AIM OF THE EXERCISE: Return only that part of the material below which starts with the line containing "The height and" and goes on through the line containing "Click the yen symbol icon beside Unit", restated exactly.

EXTRACTED ENTRIES:
------------------------

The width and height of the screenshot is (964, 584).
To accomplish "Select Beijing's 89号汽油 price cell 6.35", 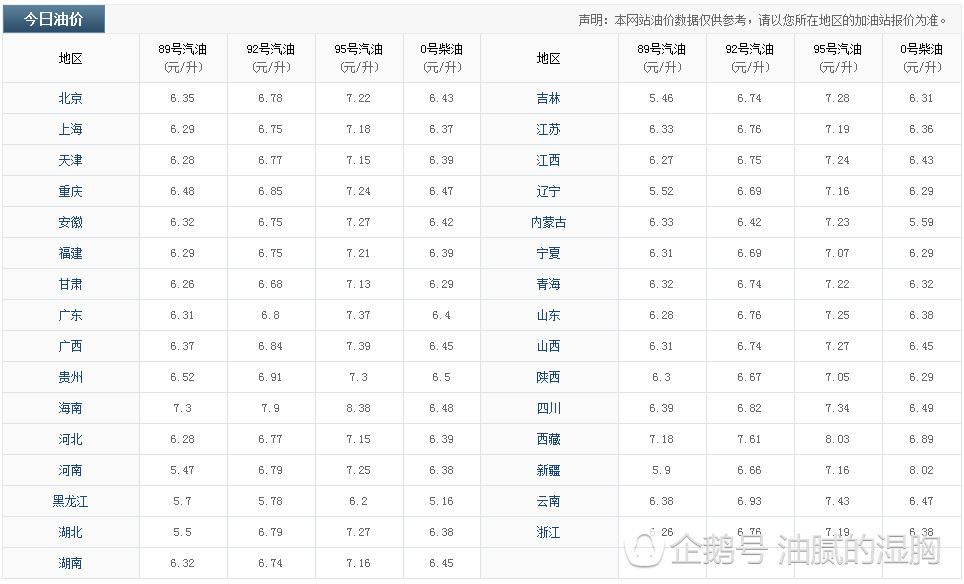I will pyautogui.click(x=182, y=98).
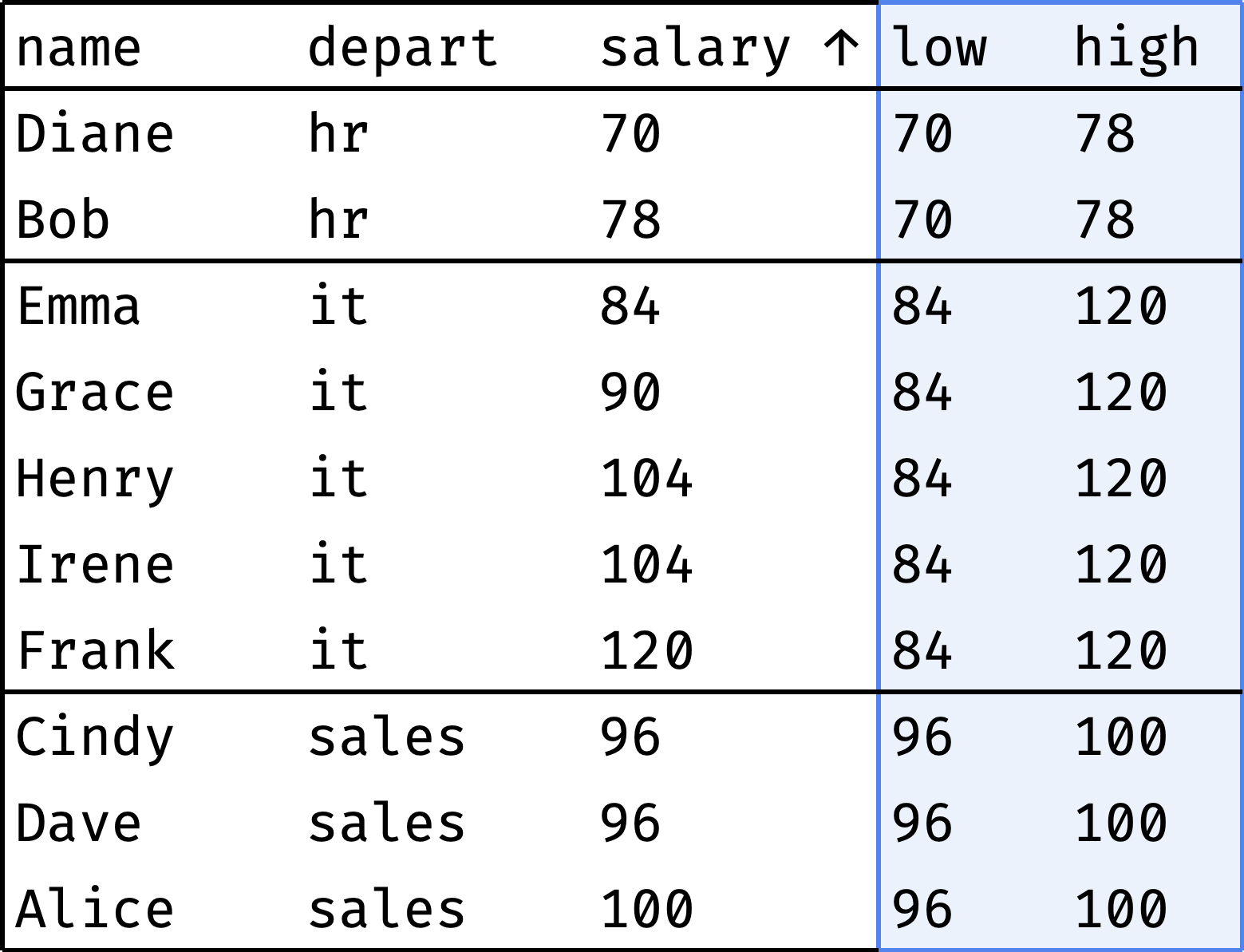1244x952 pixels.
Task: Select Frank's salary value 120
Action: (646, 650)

------------------------

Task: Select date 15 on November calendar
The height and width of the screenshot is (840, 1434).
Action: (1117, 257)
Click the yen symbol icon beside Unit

------------------------

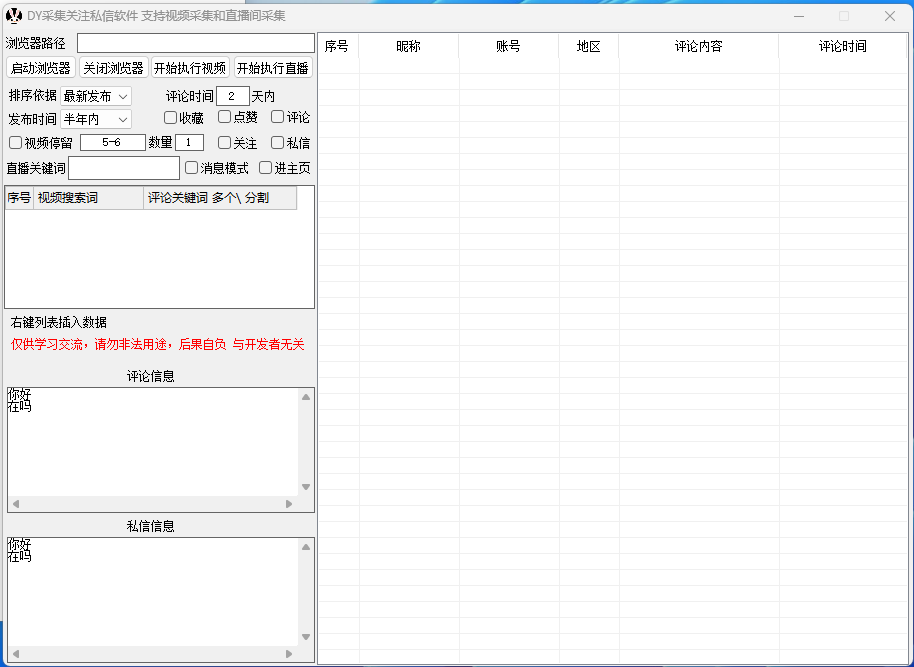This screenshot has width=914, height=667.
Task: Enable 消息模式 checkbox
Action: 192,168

------------------------

TASK OUTPUT:
The height and width of the screenshot is (840, 1434).
Action: (1117, 257)
Click the yen symbol icon beside Unit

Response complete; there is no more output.